El gran pretexto que utilizan para sacar la espada que deshaga el nudo gordiano del Estado del Bienestar es la crisis global. El déficit público es la zanahoria que nos muestran para ir a la guerra. No importa que quienes abanderan esta batalla hayan violado sistemáticamente las normas básicas del funcionamiento financiero capitalista. Ni siquiera se han esforzado en desmentir los certezas que aseguran que nos robaron, que nos esquilmaron, con hipotecas basura, con dinero negro, con amnistías fiscales para los estafadores que sólo predican con cantos de sirena. Deudocracia.
Cualquier atisbo de crítica -como la del Movimiento 15M- es silenciado de un plumazo con el argumento demoledor de que todo se dirime en las urnas. Claro que bajo esta “certeza” política algunos ven un telón que oculta sus propias debilidades y fracasos. Por ejemplo, ¿por qué la mayoría del pueblo no cree en los políticos profesionales, cómo es posible que el ganador de unas elecciones se sienta legitimado para hacer lo que hace este gobierno con el 27% de las papeletas de todos los ciudadanos con derecho a voto?
Es tal la argamasa propagandística puesta en marcha que hasta la socialdemocracia parece temer por las consecuencias de decirle no a los amos de las finanzas. Incluso los orgullosos franceses y los nostálgicos alemanes dan la sensación de haber renunciado abiertamente al fabuloso botín de armar una alternativa real a la oscuridad que nos muestran los revolucionarios neocons.

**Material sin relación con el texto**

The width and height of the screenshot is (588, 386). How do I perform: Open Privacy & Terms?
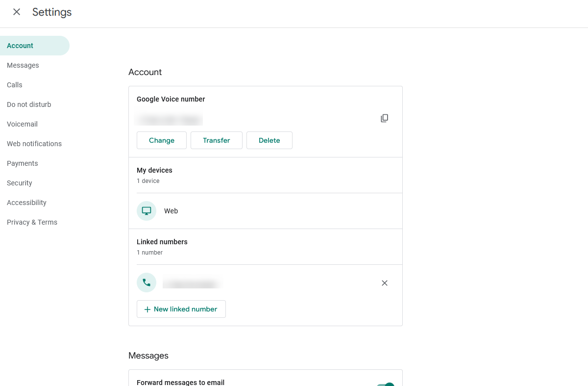(x=32, y=222)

Esta nulidad socialdemócrata puede tener consecuencias imprevisibles tanto para el Estado del Bienestar como para la estabilidad del propio sistema económico que se está imponiendo en países como Grecia, España o Portugal, demasiado dependientes de los mercados, de los consumidores y de las grandes corporaciones. Y de fondo un enemigo imprevisible asentado en un radicalismo político que sólo ve la solución en el modelo de desarrollo especulativo y sin control que perpetúe los intereses de unos pocos.

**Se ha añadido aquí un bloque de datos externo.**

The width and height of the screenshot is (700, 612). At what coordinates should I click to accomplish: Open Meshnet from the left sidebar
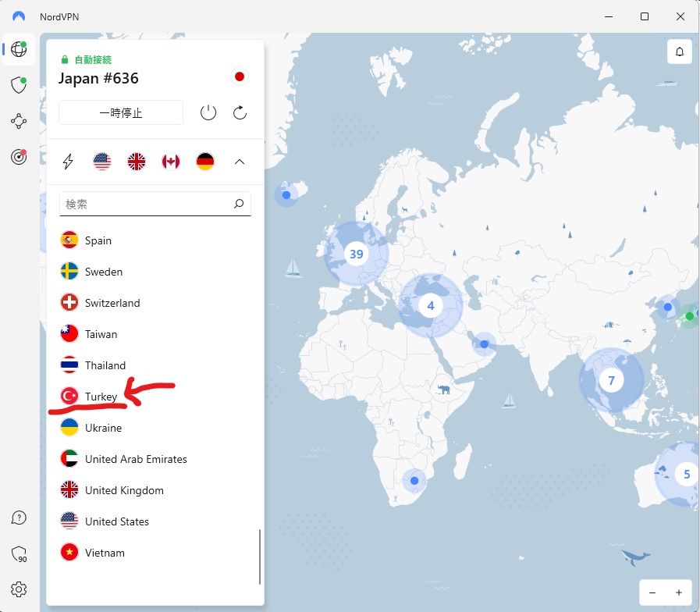[x=19, y=121]
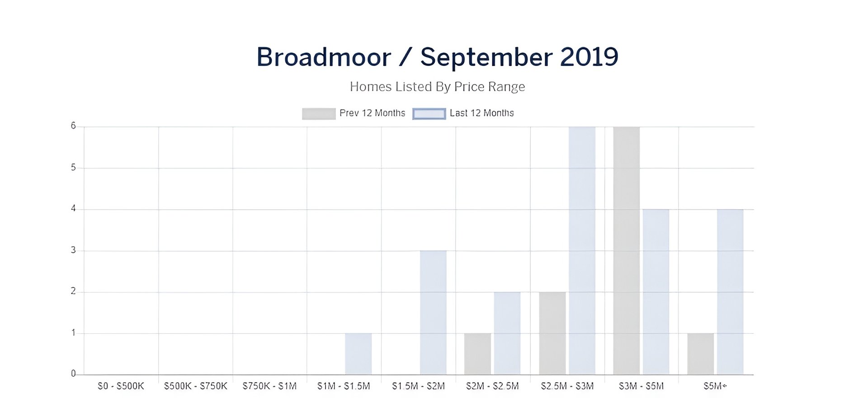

El problema es que, a diferencia de cualquier crisis anterior, la amenaza actual parece esterilizada ante cualquier forma de protesta para imponer su deseo a toda costa. España no tiene alternativa a lo que hoy sucede porque carece de una alternativa productiva propia y de autogobierno. Estamos enfangados hasta las trancas en un modelo difícil, por no decir imposible, de vincular organizativamente con un sólo país, con un Estado, con un gobierno. O quizá, sí. Porque presidentes como Mariano Rajoy, que suele dar la impresión de ser un político confuso y gris, no lo es en absoluto. Es una marioneta más destinada a rediseñar un nuevo mapa geopolítico en Europa y el mundo a la medida de los verdaderos dueños.

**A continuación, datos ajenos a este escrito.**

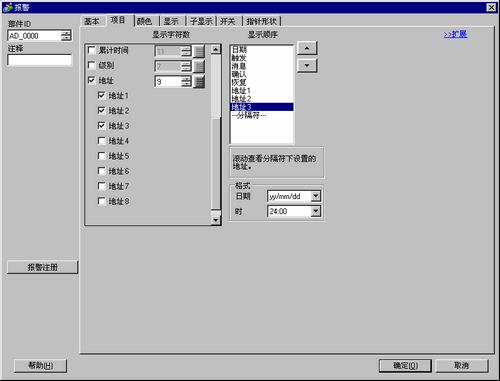Click scroll up arrow in item list

(216, 50)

De consumarse esta dinámica, los servicios públicos serán borrados del mapa, el racismo brotará de la tierra y la oposición será anulada con el virus del poder como moneda de cambio para su división interna. En un giro propio de Orwell, sus fabricantes de opinión ya han desplegado hoy la artillería de diversión: aceptar que el triunfo de la derecha ideológica será la respuesta a todas las dudas, aplaudir las intervenciones económicas en marcha y los recortes impuestos como si con ellos déjaramos de pensar en "absurdas" conspiraciones, esas que nos susurran que detrás de tanta arrogancia hay control social y un totalitarismo enmascarado. Los amos del universo están decididos a reducir la libertad del hombre a su capacidad de elegir lo que compra reservándose el resto para sus maniobras orquestales en la oscuridad.